FIMU-RS-2004-08. Available as Postscript, PDF.


It is known that Linear Temporal Logic (LTL) has the same expressive power as alternating 1-weak automata (A1W automata, also called alternating linear automata or very weak alternating automata). A translation of LTL formulae into a language equivalent A1W automata has been introduced in [MSS88]. The inverse translation has been developed independently in [Roh97] and [LT00]. We improve the latter translation and present deeper connections between LTL and A1W automata. Using these translations we identify the classes of A1W automata equivalent to LTL fragments given by bounds on nesting depths of temporal operators (see, e.g., [Wil99,KS02]) and the fragments of Until-Release hierarchy [CP03].

An Effective Characterization of Properties Definable by LTL Formulae with a Bounded Nesting Depth of the Next-Time Operator

by Antonín Kučera, Jan Strejček, May 2004, 11 pages.

FIMU-RS-2004-04. Available as Postscript, PDF.


It is known that an LTL property is expressible by an LTL formula without any next-time operator if and only if the property is stutter invariant. It is also known that the problem whether a given LTL property is stutter invariant is PSPACE-complete. We extend these results to fragments of LTL obtained by restricting the nesting depth of the next-time operator to a given n. Some interesting facts about the logic LTL follow as simple corollaries.

Process Rewrite Systems with Weak Finite-State Unit

by Mojmír Křetínský, Vojtěch Řehák, Jan Strejček, This is a full version of the paper presented at INFINITY`03. September 2003, 23 pages.

FIMU-RS-2003-05. Available as Postscript, PDF.


Various classes of infinite-state processes are often specified by rewrite systems. We extend Mayr`s Process Rewrite Systems (PRS) by finite-state unit whose transition function satisfies some restrictions inspired by weak finite automata. We classify these models by their expressiveness and show how the hierarchy of new classes (w.r.t. bisimilarity) is related to both PRS hierarchy of Mayr and two other hierarchies of PRS extensions introduced in [JKM02, Str02].

The Stuttering Principle Revisited: On the Expressiveness of Nested X and U Operators in the Logic LTL

by Antonín Kučera, Jan Strejček, A full version of the paper presented at CSL`02. July 2002, 24 pages.

FIMU-RS-2002-03. Available as Postscript, PDF.


It is known that LTL formulae without the `next` operator are invariant under the so-called stutter-equivalence of words. In this paper we extend this principle to general LTL formulae with given nesting depths of the `next` and `until` operators. This allows us to prove the semantical strictness of three natural hierarchies of LTL formulae, which are parametrized either by the nesting depth of just one of the two operators, or by both of them. As another interesting corollary we obtain an alternative characterization of LTL languages, which are exactly the regular languages closed under the generalized form of stutter equivalence. We also indicate how to tackle the state-space explosion problem with the help of presented results.

Constrained Rewrite Transition Systems

by Jan Strejček, December 2000, 30 pages.

FIMU-RS-2000-12. Available as Postscript, PDF.

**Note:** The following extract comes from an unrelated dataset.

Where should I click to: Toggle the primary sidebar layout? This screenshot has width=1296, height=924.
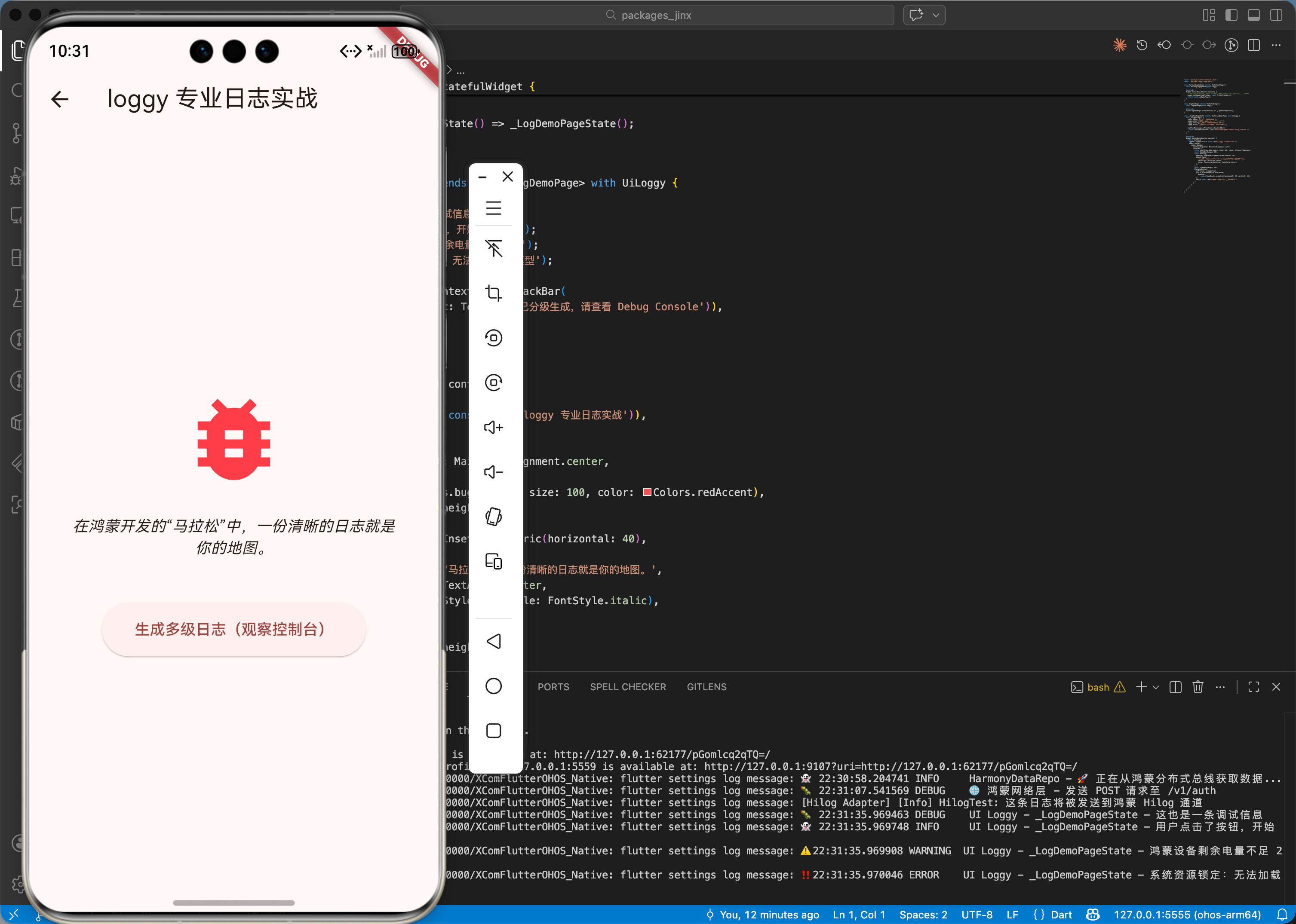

We extend broadly studied rewrite transition systems with a mechanism for computing with partial information in the form similar to that one used in Concurrent Constraint Programming (CCP). Two new classes of transition systems (fcBPA and fcBPP) are introduced as this extension changes expressibility power of rewrite transition systems corresponding to BPA and BPP. The power of rewrite systems corresponding to other classes (FSA, PDA, PPDA, and PN) remains unchanged. The new classes are inserted to the hierarchy of standard process classes presented by Moller [Mol96].